非条件概率 (unconditional probability) 又称边际概率 (marginal probability): the probability of an event A not conditioned on another event, denoted as P(A)

条件概率 (conditional probability): the probability of an event A conditioned on another event B, denoted as P(A|B)

独立事件 (independent events): the occurrence of event A does not influence the occurrence of event B

$$ P(A|B) = P(A) $$

联合概率 (joint probability): the probability of event A and B both happen, denoted P(AB)

$$ P(AB) = P(B) \times P(A|B) = P(A) \times P(B|A) $$

全概率公式 (total probability rule) explains the unconditional probability of the event A in terms of probabilities conditional on the scenarios

$$ P(A) = P(A|S_1) \times P(S_1) + P(A|S_2) \times P(S_2) + \cdots + P(A) = P(A|S_n) \times P(S_n) $$

where S1, S2, …… Sn are mutually exclusive (互斥) and exhaustive (遍历)

##########

任务要求 1: 按这段概率文本的说法，非条件概率又叫什么？
任务要求 2: 改写概率文本中以“联合概率 (joint probability): the”开头、以“and exhaustive (遍历)”结尾的部分，把“互斥”换成“相互排斥”。

所给数据:
##########

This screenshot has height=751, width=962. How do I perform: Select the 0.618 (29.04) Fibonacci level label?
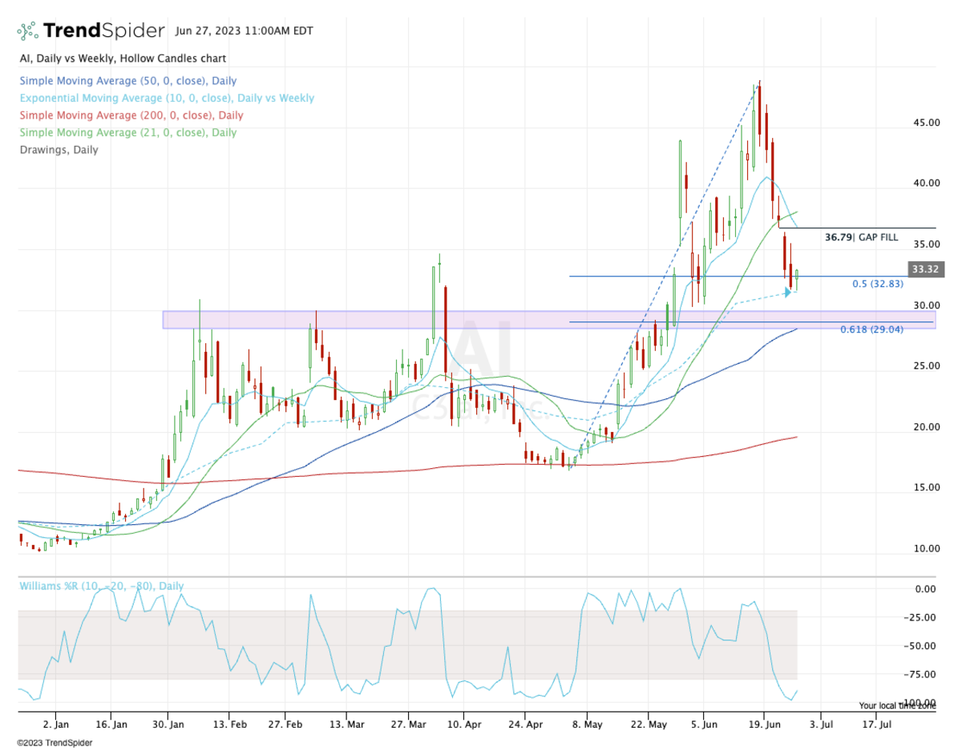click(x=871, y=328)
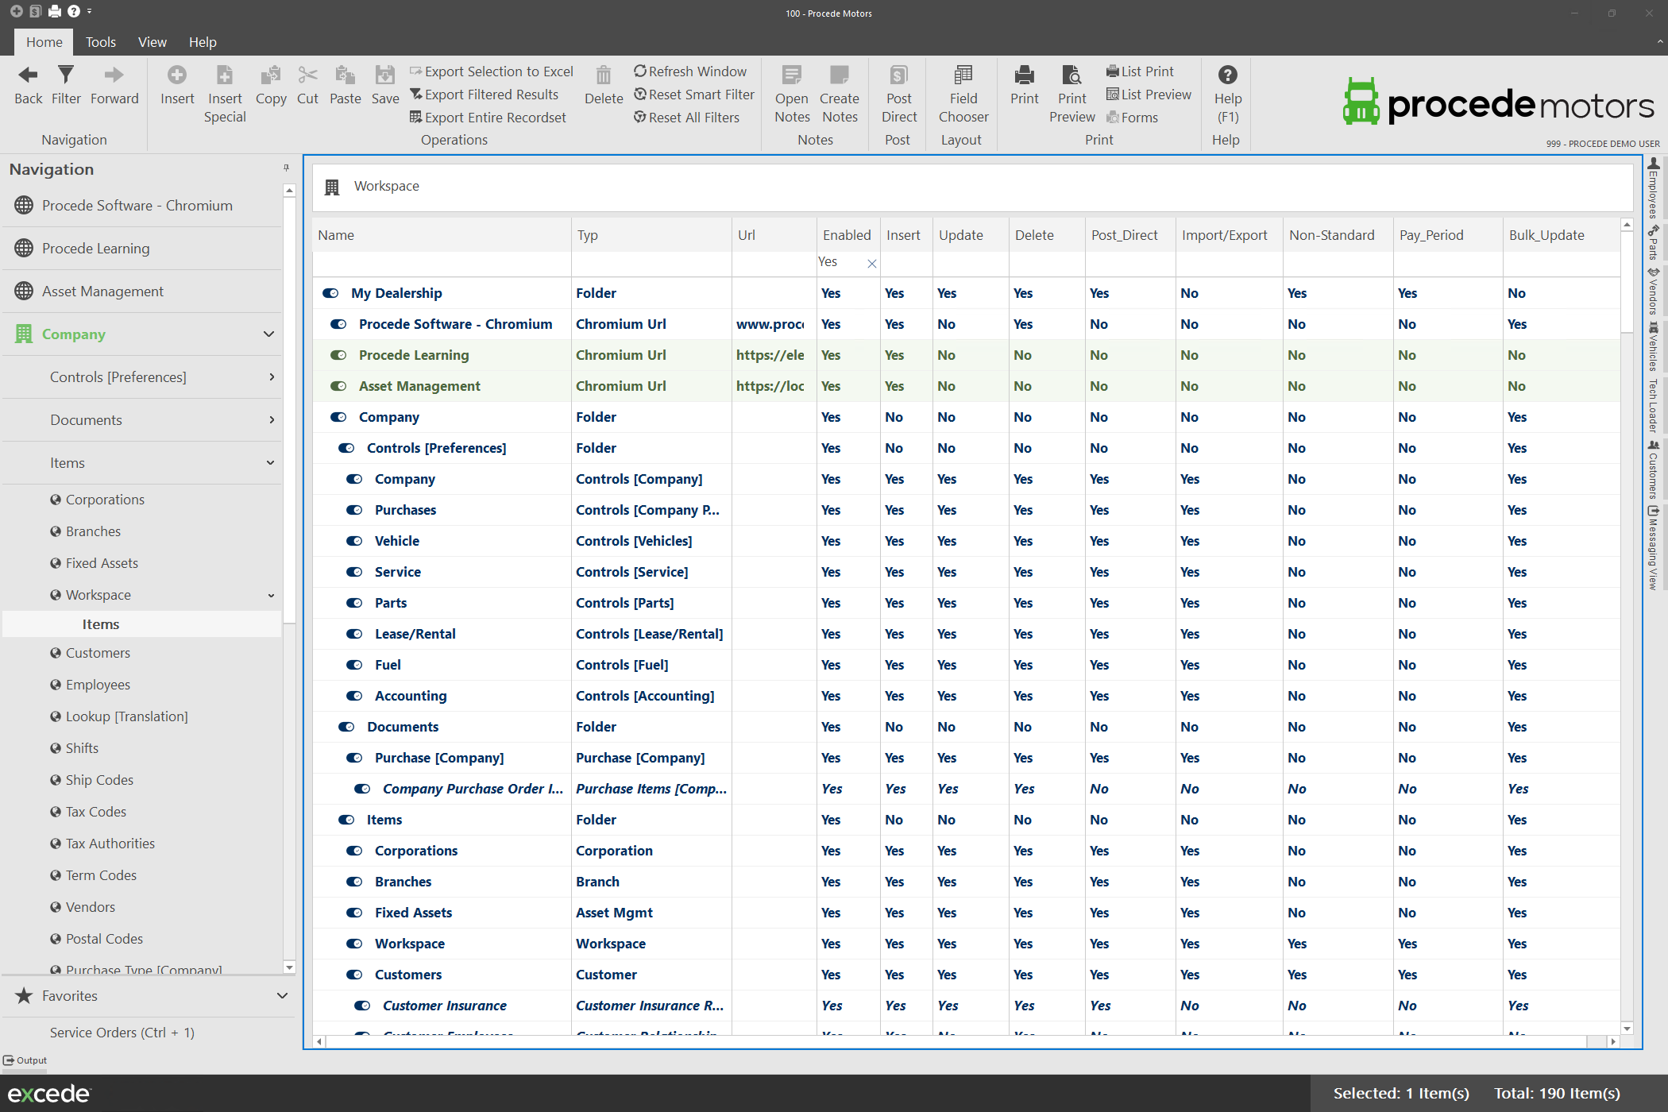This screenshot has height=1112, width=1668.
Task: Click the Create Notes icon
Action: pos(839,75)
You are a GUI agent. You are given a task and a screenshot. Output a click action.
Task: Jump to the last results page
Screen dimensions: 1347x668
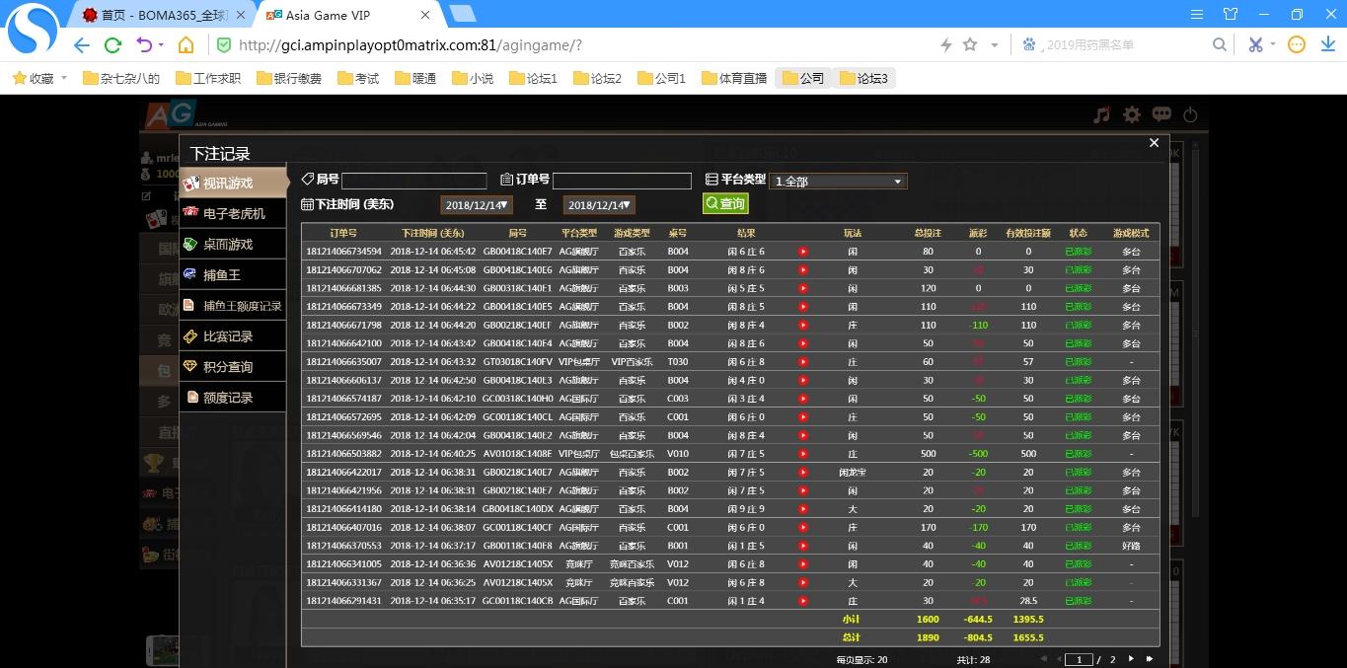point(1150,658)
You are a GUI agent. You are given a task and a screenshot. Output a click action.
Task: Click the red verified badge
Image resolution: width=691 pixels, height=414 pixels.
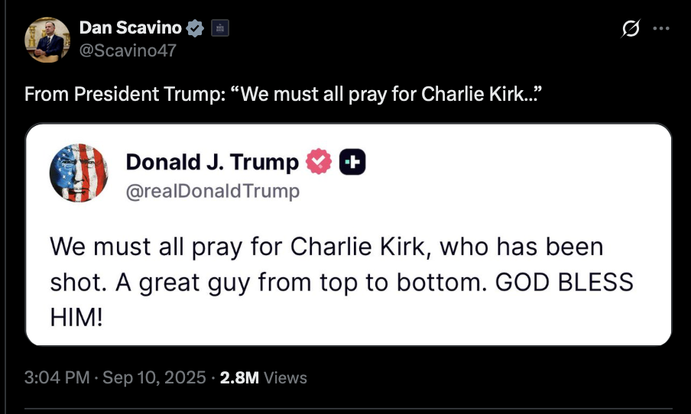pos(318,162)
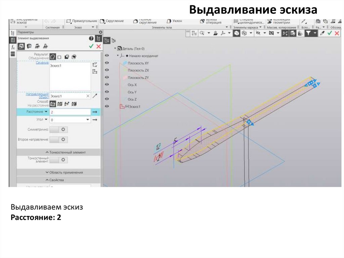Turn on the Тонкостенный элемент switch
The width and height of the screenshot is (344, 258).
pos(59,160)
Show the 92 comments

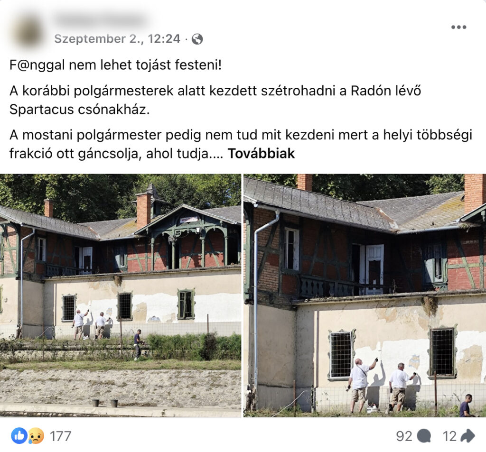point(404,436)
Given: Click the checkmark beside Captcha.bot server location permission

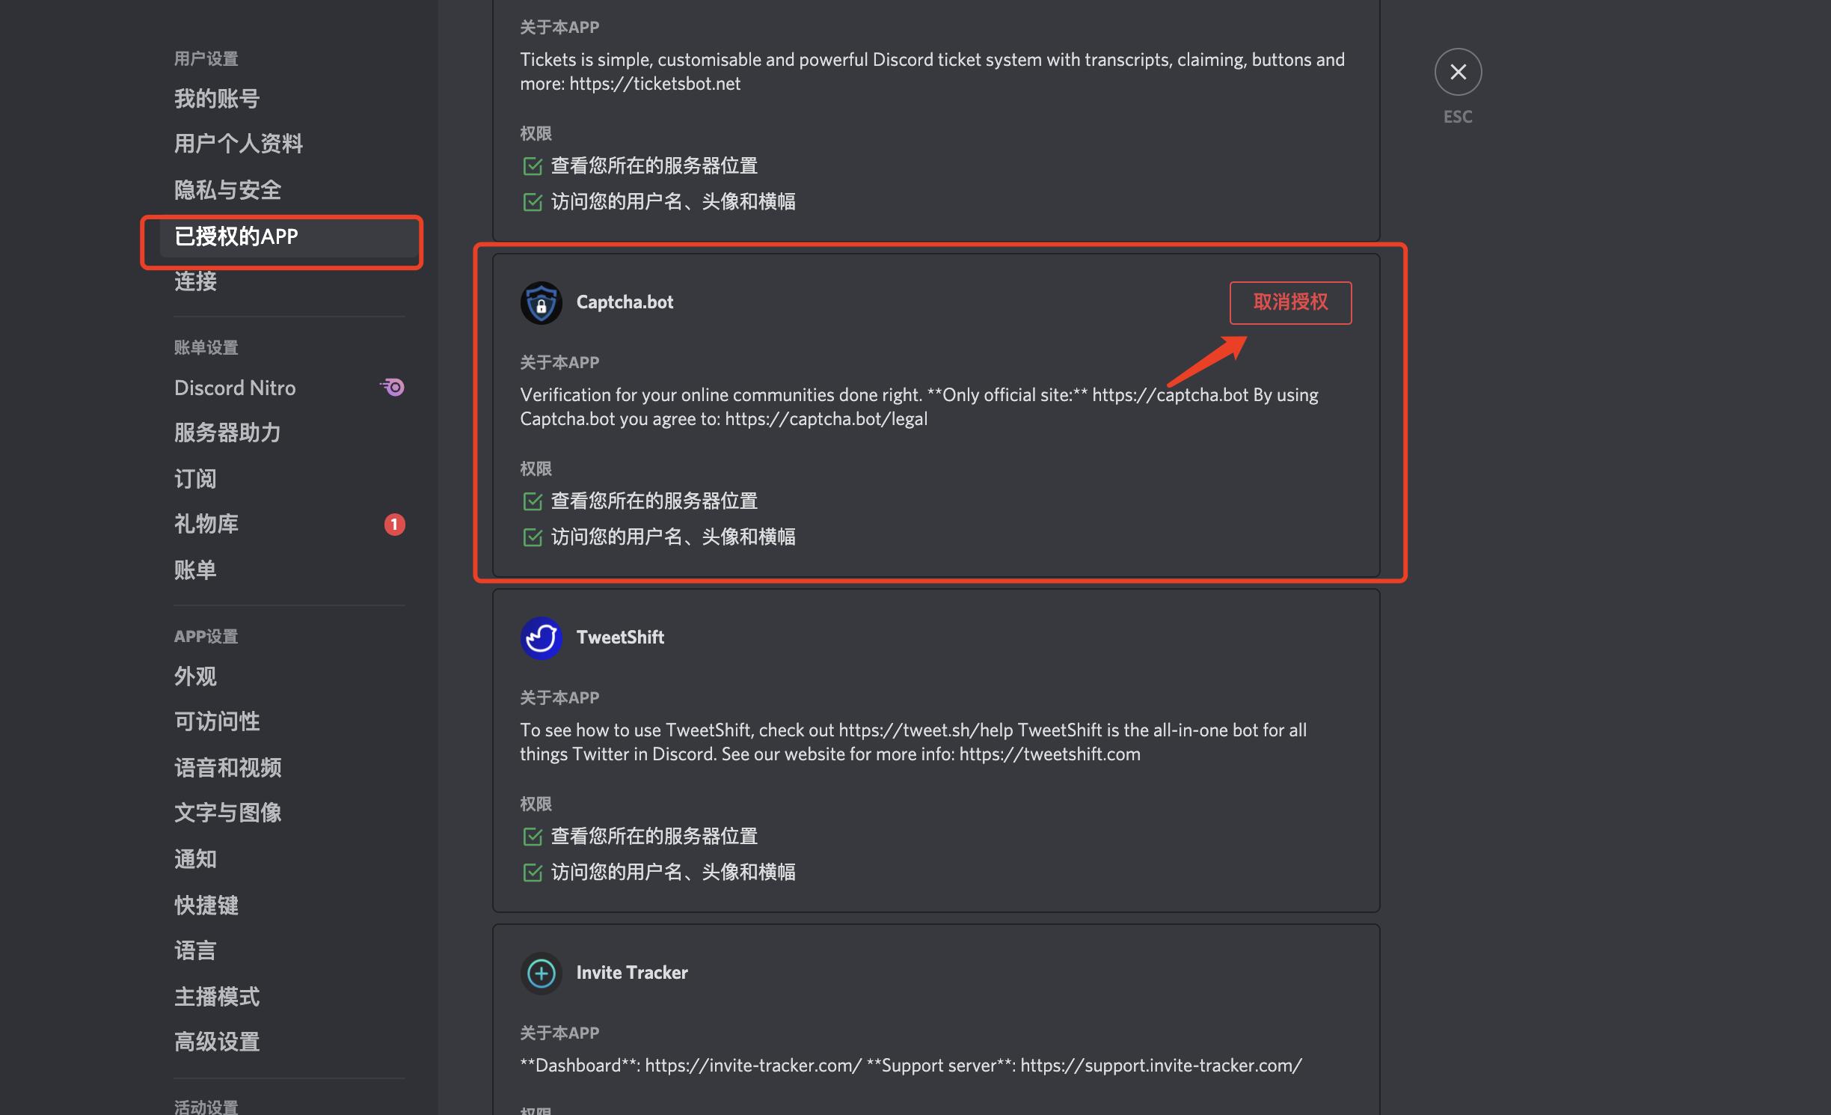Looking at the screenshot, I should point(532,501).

##########

任务回答 1: 边际概率（marginal probability）。

任务回答 2:
联合概率 (joint probability): the probability of event A and B both happen, denoted P(AB)

$$ P(AB) = P(B) \times P(A|B) = P(A) \times P(B|A) $$

全概率公式 (total probability rule) explains the unconditional probability of the event A in terms of probabilities conditional on the scenarios

$$ P(A) = P(A|S_1) \times P(S_1) + P(A|S_2) \times P(S_2) + \cdots + P(A) = P(A|S_n) \times P(S_n) $$

where S1, S2, …… Sn are mutually exclusive (相互排斥) and exhaustive (遍历)